製造部門を擁するサービス企業を標榜する昭和電機

昭和電機産業株式会社

 

  •  海外拠点の充実、作業環境改善提案、ちょこっとエンジニアリング・・・ファンの獲得・拡大を狙う、昭和電機の、これら諸施策の原点は何か。2019年の取り組みの方向性と合わせ、柏木健作社長にヒアリングを行った。

 

 

  •  「当社は、送風機やミストレーサなど、いわば、装置への組み込みを通じて成長を遂げてきた機器メーカーだった。
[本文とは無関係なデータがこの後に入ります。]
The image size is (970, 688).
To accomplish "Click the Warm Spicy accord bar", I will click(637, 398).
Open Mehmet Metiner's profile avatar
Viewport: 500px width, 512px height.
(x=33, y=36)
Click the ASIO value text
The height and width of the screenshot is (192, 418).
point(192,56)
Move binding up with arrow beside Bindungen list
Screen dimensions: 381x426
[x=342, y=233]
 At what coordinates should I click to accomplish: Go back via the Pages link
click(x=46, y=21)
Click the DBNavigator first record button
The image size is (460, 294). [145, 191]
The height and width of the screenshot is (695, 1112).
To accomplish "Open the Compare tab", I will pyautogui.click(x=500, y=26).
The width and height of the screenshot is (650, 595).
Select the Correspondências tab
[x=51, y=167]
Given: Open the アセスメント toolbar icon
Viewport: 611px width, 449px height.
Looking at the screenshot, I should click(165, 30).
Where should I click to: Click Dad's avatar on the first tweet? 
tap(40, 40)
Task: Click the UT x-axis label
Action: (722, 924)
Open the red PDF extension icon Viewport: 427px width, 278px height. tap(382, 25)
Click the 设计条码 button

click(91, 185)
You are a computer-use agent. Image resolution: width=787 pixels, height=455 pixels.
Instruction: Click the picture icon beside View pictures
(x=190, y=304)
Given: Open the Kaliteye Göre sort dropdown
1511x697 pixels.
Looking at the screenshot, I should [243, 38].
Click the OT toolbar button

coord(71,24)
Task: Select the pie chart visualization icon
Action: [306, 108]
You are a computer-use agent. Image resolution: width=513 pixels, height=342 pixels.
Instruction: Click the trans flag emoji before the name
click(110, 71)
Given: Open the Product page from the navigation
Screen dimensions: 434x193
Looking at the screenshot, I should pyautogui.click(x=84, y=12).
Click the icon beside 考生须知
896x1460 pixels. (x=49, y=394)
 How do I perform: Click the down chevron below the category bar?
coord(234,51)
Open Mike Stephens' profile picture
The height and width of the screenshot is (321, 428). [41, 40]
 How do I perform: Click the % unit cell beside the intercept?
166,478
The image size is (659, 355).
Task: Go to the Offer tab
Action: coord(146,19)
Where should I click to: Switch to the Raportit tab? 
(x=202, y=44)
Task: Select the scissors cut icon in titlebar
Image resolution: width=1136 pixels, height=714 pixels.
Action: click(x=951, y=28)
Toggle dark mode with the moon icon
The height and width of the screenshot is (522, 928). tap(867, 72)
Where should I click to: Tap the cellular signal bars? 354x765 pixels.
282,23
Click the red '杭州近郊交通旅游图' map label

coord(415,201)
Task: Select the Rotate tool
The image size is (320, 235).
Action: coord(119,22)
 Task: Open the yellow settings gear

が、リーマンショック以降は、顧客の層そのものを広げていく活動も視野に入れ、製造部門を持つサービス企業を標榜してきている」というのが昭和電機の現在の立ち位置だ。
  •  海外拠点はタイを皮切りに、韓国、台湾、そして昨年はアメリカ、今年3月(予定)にはメキシコと、総計5拠点を数えるまでに拡大しようとしている。
  •  「顧客の海外展開に伴い、当社の製品も海外で使用されるようになり、そのフォローに努めるとともに、他社製品のメンテナンスにも踏み込んで信頼を得ることに配慮してきた。その後、顧客からの『助かる』とのお声を頂戴するなかで、海外はもちろん、日本でも実践していくようになった、これが『ちょこっとエンジニアリング』に通じていく」。
  •  新規開拓という面では、「風」を扱うメーカーとして、「冷やす」「飛ばす」「吸い付ける」「循環させる」という特性を活かし、作業環境改善提案に昨年から本格的に活動を開始した。 化学物質のリスクアセスメントから派生する新製品開発へ
  •  「改善提案の端緒とも言えるが、2016年末ごろ、樹脂の加工メーカーから局所排気の設計、施工ができるか、との問い合わせがあった。化学物質を扱う事業所に対し、その有害性を把握し、見える化する法律が施行された年で、以降3年間、我々は、この化学物質のリスクアセスメントに関連し、ディーラー、ユーザーを対象として講習会を実施。この過程で、お付き合いのなかった医療関係者や研究機関、検知器メーカーなど、交流の幅が広がっていくようになった」。
  •  拡販される代表的な製品例ではプッシュプル型の換気装置「ベンチレーサ」が挙げられるだろう。化学物質を扱う業界すべてに関わりを持つようになり「『風』を使って作業環境を改善していく大きな流れ」を形成し「昨年4月には、昭和電機として、作業環境測定機関に登録。顧客の作業環境を把握し、公的な報告もすべて行えるようになった」と言う。
  •  作業環境測定士の資格取得に熱心に取り組み、現在、1種で1人、2種で6人が資格を持つ。
  •  「2019年の試みとしては、競争他社に置き換えられないための海外戦略、ちょこっとエンジニアリングの充実を図りつつシェアアップを図る一方、化学物質のリスクアセスメントから派生した新製品の開発を進め、新たな層の獲得に努めていきたい」。